Daily analysis of major pairs for September 18, 2017

The USD/JPY went bearish in the first week of this month and then went bullish last week. The market is bearish in the long-term and bullish in the short-term. This week, price could go further upwards by another 100 pips, but further bullish movement would be rejected, owing to a bearish expectation on JPY pairs for this week.

EUR/USD: There is short-term neutrality on the EUR/USD - although the long-term bias on the market is bullish. The short-term neutrality on the market would end as price goes upwards by about 150 pips or goes downwards by about 150 pips from here.



USD/CHF: This pair is bearish in the long-term and neutral in the short-term. For a directional movement to start, price would either need to go below the supply line at 0.9500 (staying below it); or price would go above the resistance level at 0.9700, causing a bullish signal to be generated. A movement below the support level at 0.9500 would strengthen the overall bearish outlook, while movements between the support line at 0.9500 and the resistance line at 0.9700, would perpetuate the ongoing neutrality in the market.
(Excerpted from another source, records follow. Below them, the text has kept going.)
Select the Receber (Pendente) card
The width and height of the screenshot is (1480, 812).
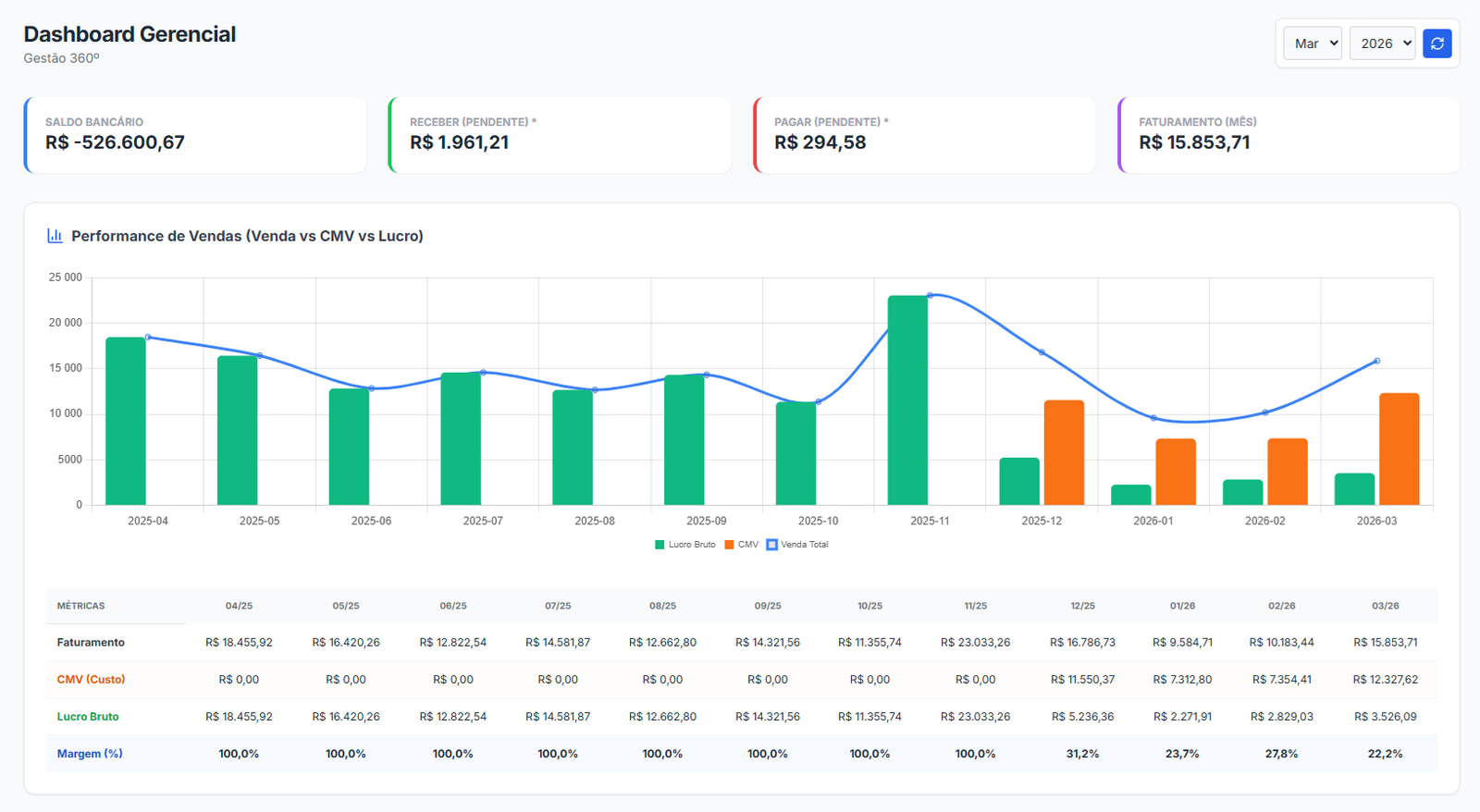(560, 135)
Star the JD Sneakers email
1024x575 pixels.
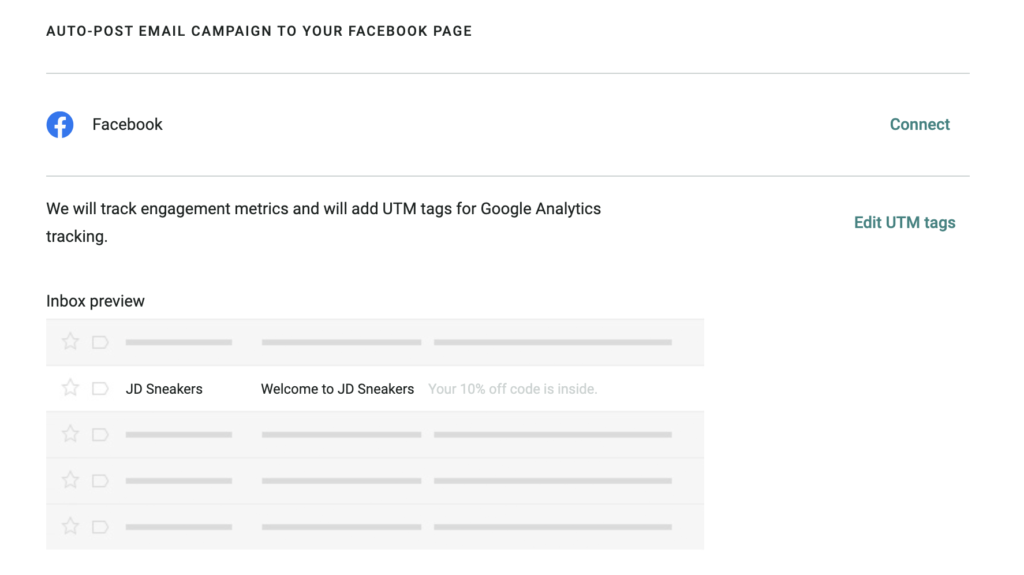pos(70,388)
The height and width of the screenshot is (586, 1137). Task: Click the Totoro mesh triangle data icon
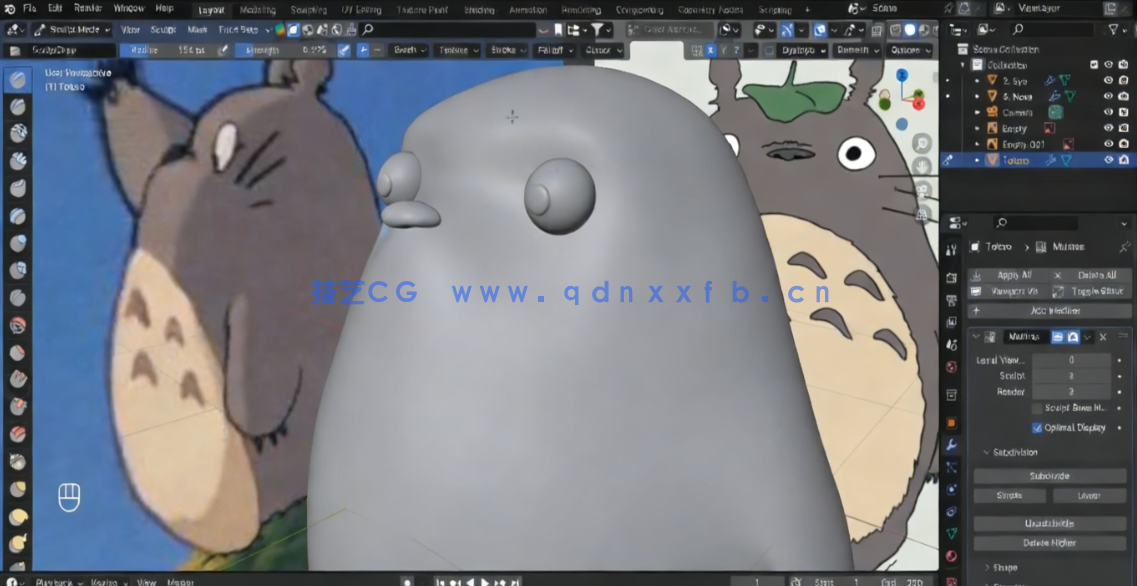point(1066,160)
GBP/USD: This currency trading instrument has gone upwards seriously, gaining about 680 pips within two weeks (the movement last week was the strongest). There is a huge Bullish Confirmation Pattern in the market, which portends further bullish movement. This week, the distribution territories at 1.3600, 1.3650 and 1.3700 could be seen. There could be pauses and transitory bearish corrections along the way.

USD/JPY: The USD/JPY went bearish in the first week of this month and then went bullish last week. The market is bearish in the long-term and bullish in the short-term. This week, price could go further upwards by another 100 pips, but further bullish movement would be rejected, owing to a bearish expectation on JPY pairs for this week.

EUR/JPY: The EUR/JPY went upwards from the demand zone at 130.00 to test the supply zone at 133.00 (a gain of 300 pips). The supply zones at 132.50, 133.00 and 133.50 would be reached this week before there is a turn in the market, which would harbinger a southwards movement, which would result in a bearish bias. On Friday, price closed below the supply zone at 132.50, after testing the supply zone at 133.00.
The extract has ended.